Historic Devils Elbow was hit hard in the record breaking flood that hit Pulaski County last weekend, but its residents are determined to recover.
A walk through Devils Elbow reveals utter devastation in the aftermath of the record-breaking flood that hammered Pulaski County last weekend. Devils Elbow isn't gone, but it's definitely hurting, according to its residents.
The Daily Guide was on scene in Devils Elbow Sunday before the river breached the bridge and again on Tuesday afternoon after it, not only breached the bridge, but took several homes right off of their foundations and destroyed them.
The Daily Guide spoke with residents and business owners in Devils Elbow Wednesday afternoon finding that the spirit of the people isn't broken, most of them are determined to recover and even rebuild despite irreparable damage in some cases.
The iconic Elbow Inn reported that they had five feet of water in their building. Susan Denning Roberson, owner, told the Daily Guide they were going to have to "gut" the inside of the building.
Historic Sheldon's Market, home of the Devils Elbow post office, had water reaching the roof and residents were working diligently Tuesday to clean it out, shovel out the mud, and remove flood-damaged items from the structure.
Anne Williamson, a Devils Elbow resident, talked with the Daily Guide, in a video available on our website at www.waynesvilledailyguide.com, about the widespread destruction of her community and desperate need for the area to be declared a disaster area by the president.
Williamson said that the flooding was even more heart-breaking because some of the area had just been added to the National Historic Registry.
Devils Elbow residents showed up en masse to Thursday morning's Pulaski County Commission meeting to discuss the destruction of their homes and the next steps to take following the flooding.
County Surveyor Don Mayhew was present at the meeting to discuss inaccuracies with Pulaski County's flood plain maps, pointing to several Devils Elbow residents in attendance at the meeting as having followed recommendations based on those maps.
"They elevated their structure based on the maps that were available," Mayhew said.
In one case, one resident even went a couple of feet above the recommendation for elevation and that structure had several feet of water in it through this flood.
"We're either getting more rain or the maps are wrong," Mayhew said.
The maps Mayhew was referring to are maps of Pulaski County's flood plains and estimates of where major flooding will happen and how high the water will get.

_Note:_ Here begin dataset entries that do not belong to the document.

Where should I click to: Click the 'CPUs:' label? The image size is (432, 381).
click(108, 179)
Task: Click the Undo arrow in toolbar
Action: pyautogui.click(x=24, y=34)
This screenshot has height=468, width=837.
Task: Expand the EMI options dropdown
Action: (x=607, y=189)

The maps are based on data Mayhew said he believes is inaccurate.
"We're seeing something that is exceeding what is considered a low probability event," Mayhew said in reference to the severe flooding that has been happening in the county in the last decade.
Western District Commissioner Ricky Zweerink pointed to an inability to dredge out rivers anymore as being part of the problem due to regulations from the Environmental Protection Agency and the Department of Natural Resources.
"We can't clean the gravel out of them... When the bathtub is full before you start, it's got to go somewhere," Zweerink said.
Devils Elbow residents at the meeting began telling the stories of what has happened to their homes. Resident Susan Nard said she was considering abandoning or demolishing hers. The Toula family lost their home, as it was one of the ones knocked loose from its foundation. The residents had many questions about FEMA and SEMA.
Residents were urged by Joe Krill to call congress members and senators, write letters, and encourage friends and family to do the same.
Devils Elbow residents asked if there was any local funds available to help and were told that Pulaski County Road and Bridge is "broke" by commissioners. Pulaski County has been trying to get reimbursement from FEMA for projects related to both the 2013 and 2015 floods.
Presiding Commissioner Gene Newkirk said that Road and Bridge started this year broke because they haven't received the money they had been promised.
The Daily Guide went and toured damage from previous floods with Zweerink Tuesday and learned that there are multiple projects in the county where there have been some serious issues with FEMA. We will be bringing our readers a more in-depth story on that issue next week.
Congresswoman Vicky Hartzler will be visiting Devils Elbow Monday morning at 9 a.m. to tour the damage and talk with the residents.